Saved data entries
────────────────────
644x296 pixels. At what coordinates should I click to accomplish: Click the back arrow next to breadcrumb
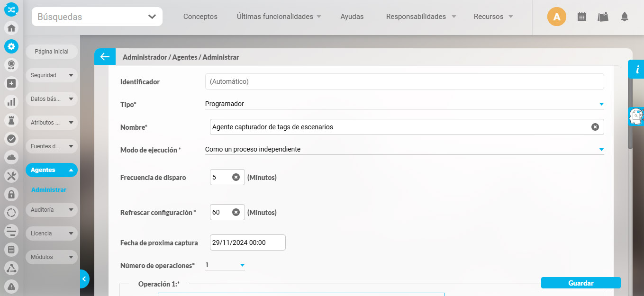[105, 57]
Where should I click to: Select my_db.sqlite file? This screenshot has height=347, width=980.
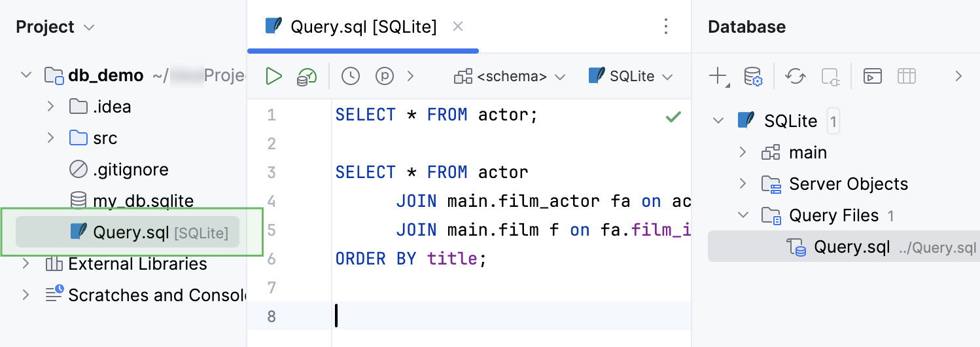[x=143, y=201]
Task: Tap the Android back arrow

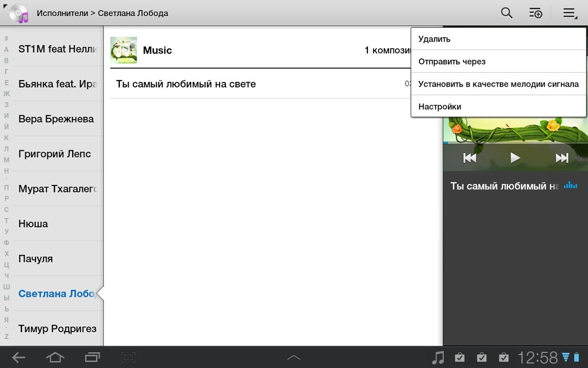Action: click(x=19, y=358)
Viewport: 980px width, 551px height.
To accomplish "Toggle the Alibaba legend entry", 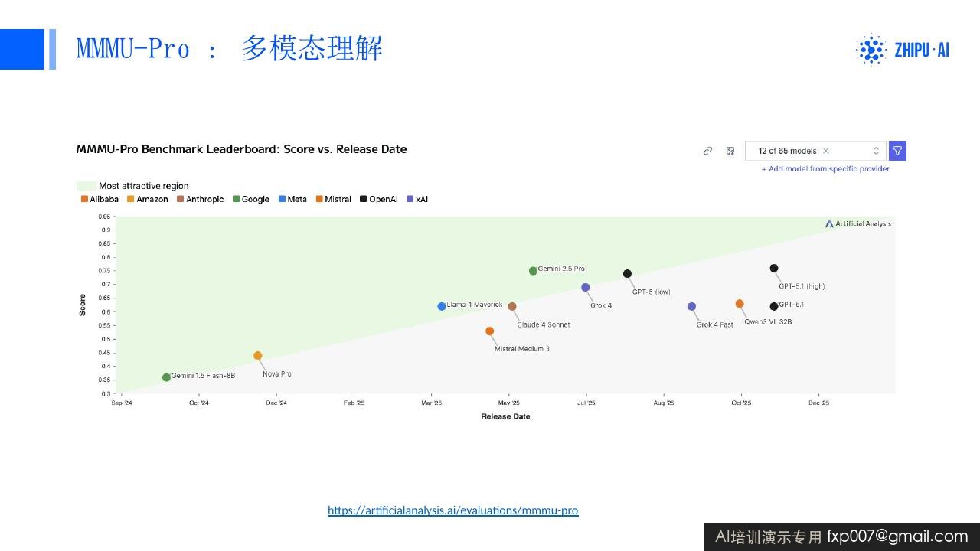I will pos(100,199).

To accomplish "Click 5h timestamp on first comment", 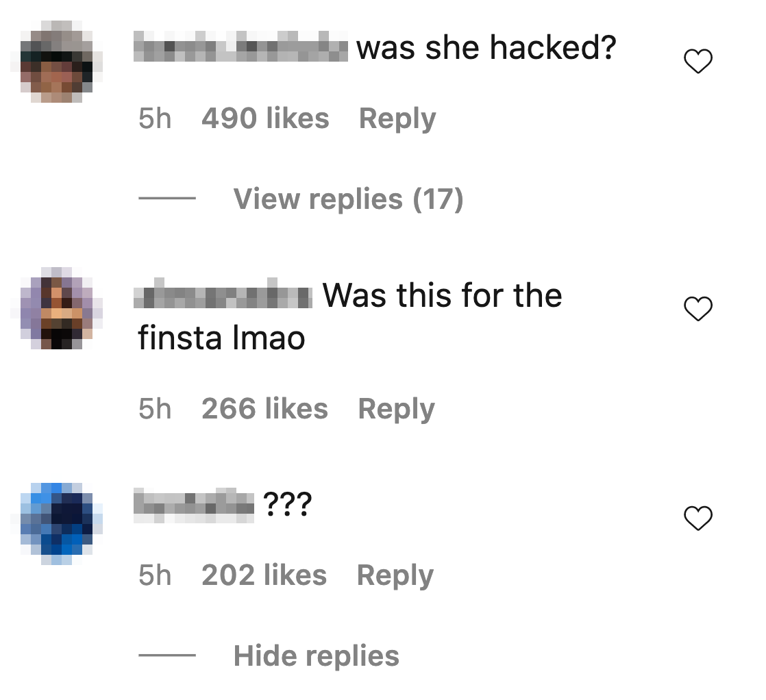I will pos(155,118).
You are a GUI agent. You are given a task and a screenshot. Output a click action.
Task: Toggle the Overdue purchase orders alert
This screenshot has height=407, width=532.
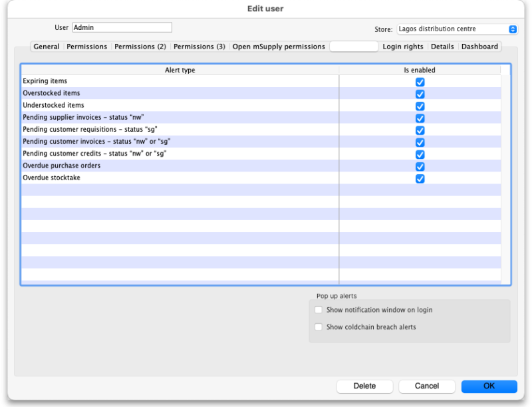point(420,166)
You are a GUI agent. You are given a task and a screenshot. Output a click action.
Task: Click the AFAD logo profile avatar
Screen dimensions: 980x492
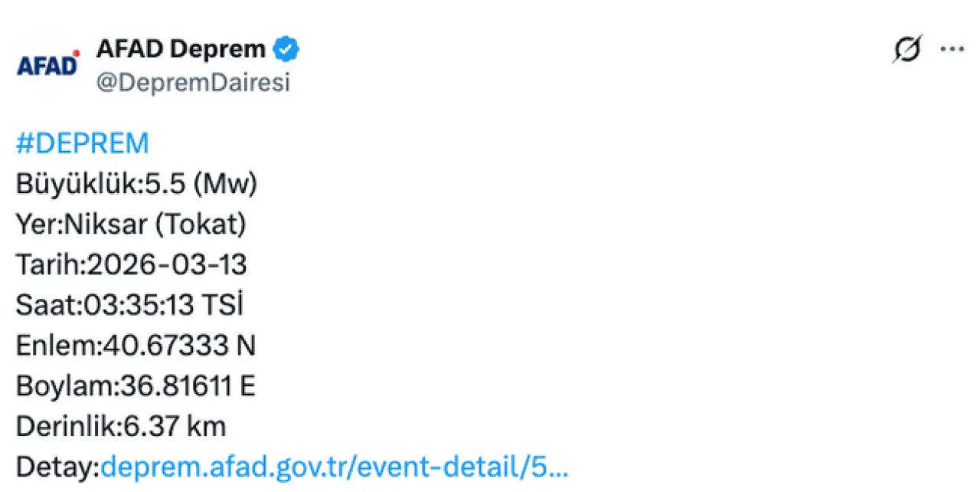pos(47,64)
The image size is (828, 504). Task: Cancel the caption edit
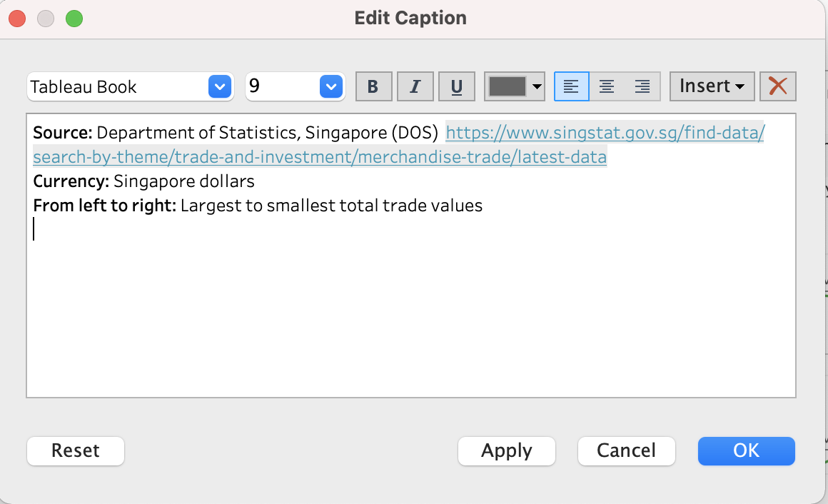[x=626, y=450]
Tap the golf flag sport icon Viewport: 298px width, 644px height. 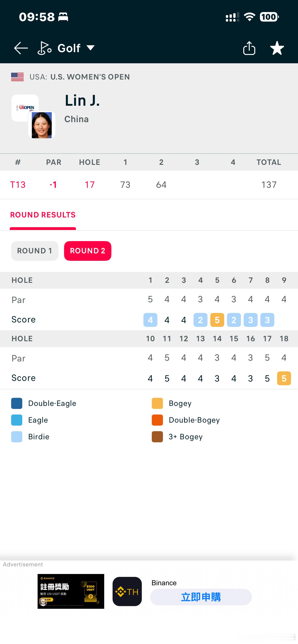(45, 48)
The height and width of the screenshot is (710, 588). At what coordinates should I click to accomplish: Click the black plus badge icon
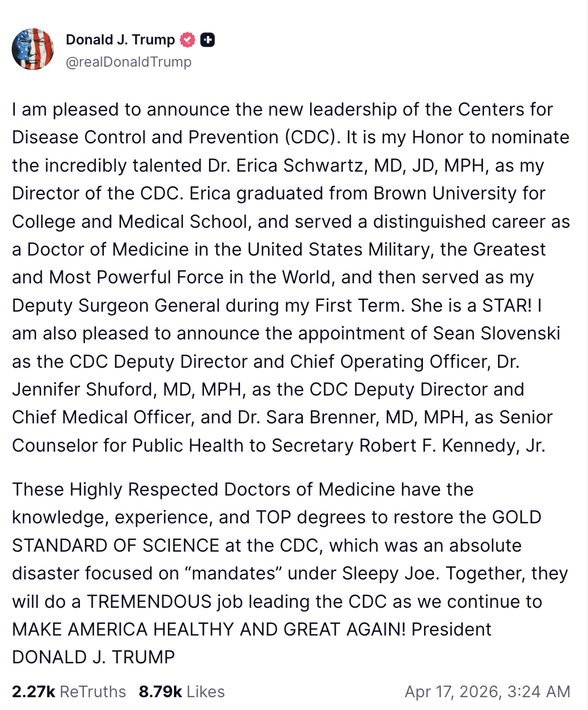coord(208,39)
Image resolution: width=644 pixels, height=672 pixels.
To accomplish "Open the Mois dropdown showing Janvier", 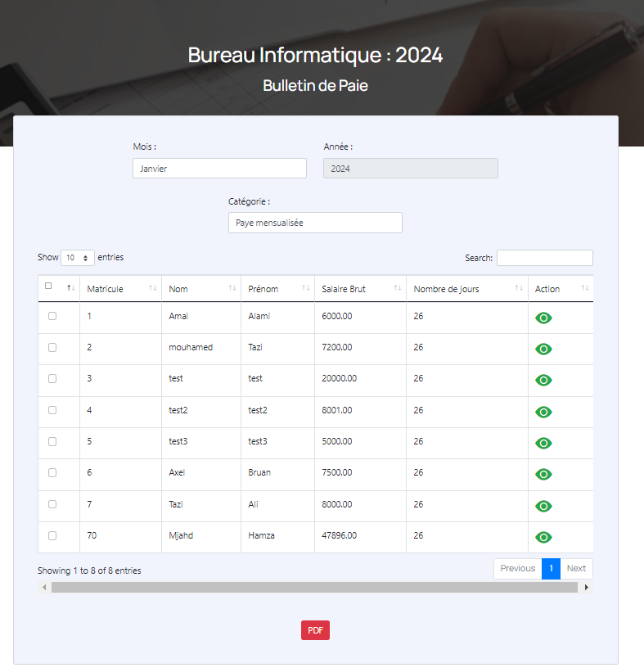I will pos(219,169).

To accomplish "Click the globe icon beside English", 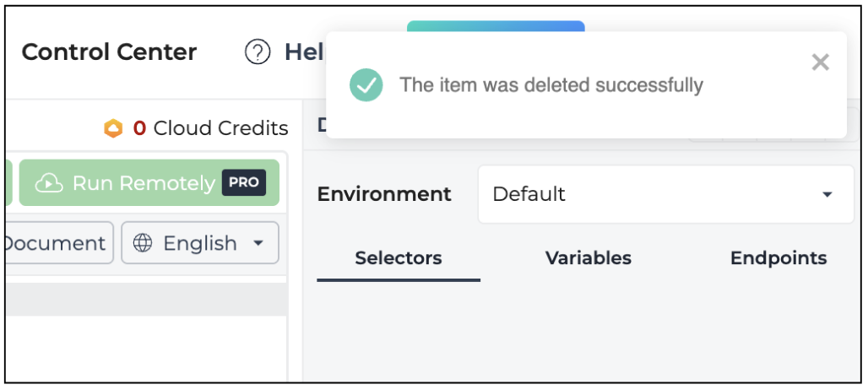I will coord(142,243).
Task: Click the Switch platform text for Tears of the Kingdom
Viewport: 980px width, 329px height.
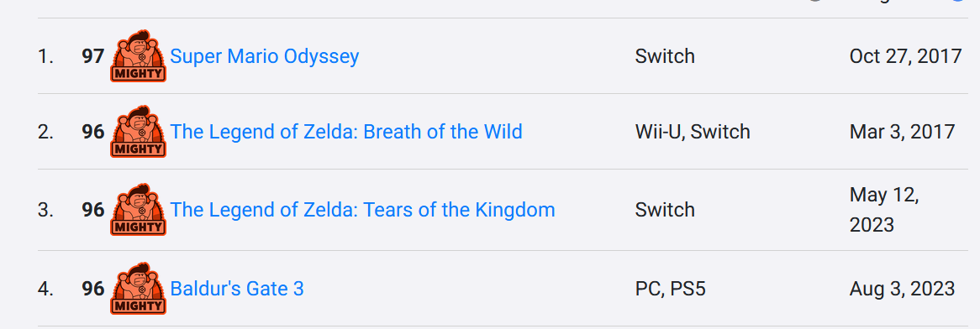Action: (665, 210)
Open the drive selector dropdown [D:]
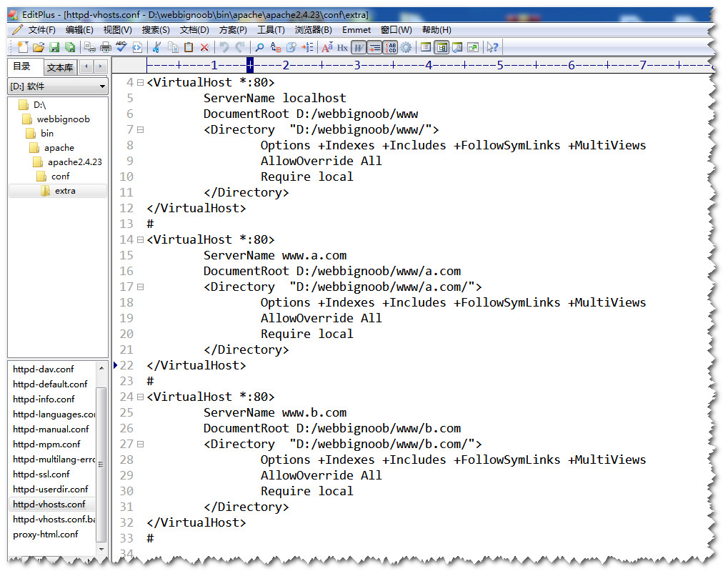This screenshot has width=728, height=576. pos(57,86)
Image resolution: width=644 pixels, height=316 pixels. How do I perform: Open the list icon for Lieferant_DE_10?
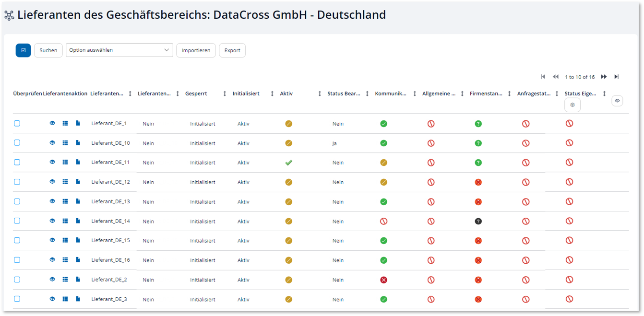click(x=65, y=143)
────────────────────
- **TASK DETAILS**: Only the lines from the one containing "Task: Click the Switch" through the end of the records are wanted, set down exactly and without their pictures.

- **ANSWER TO THIS TASK**:
Task: Click the Switch platform text for Tears of the Kingdom
Viewport: 980px width, 329px height.
Action: (665, 210)
Open the drive selector dropdown [D:]
This screenshot has width=728, height=576. pos(57,86)
Image resolution: width=644 pixels, height=316 pixels. How do I perform: Open the list icon for Lieferant_DE_10?
click(x=65, y=143)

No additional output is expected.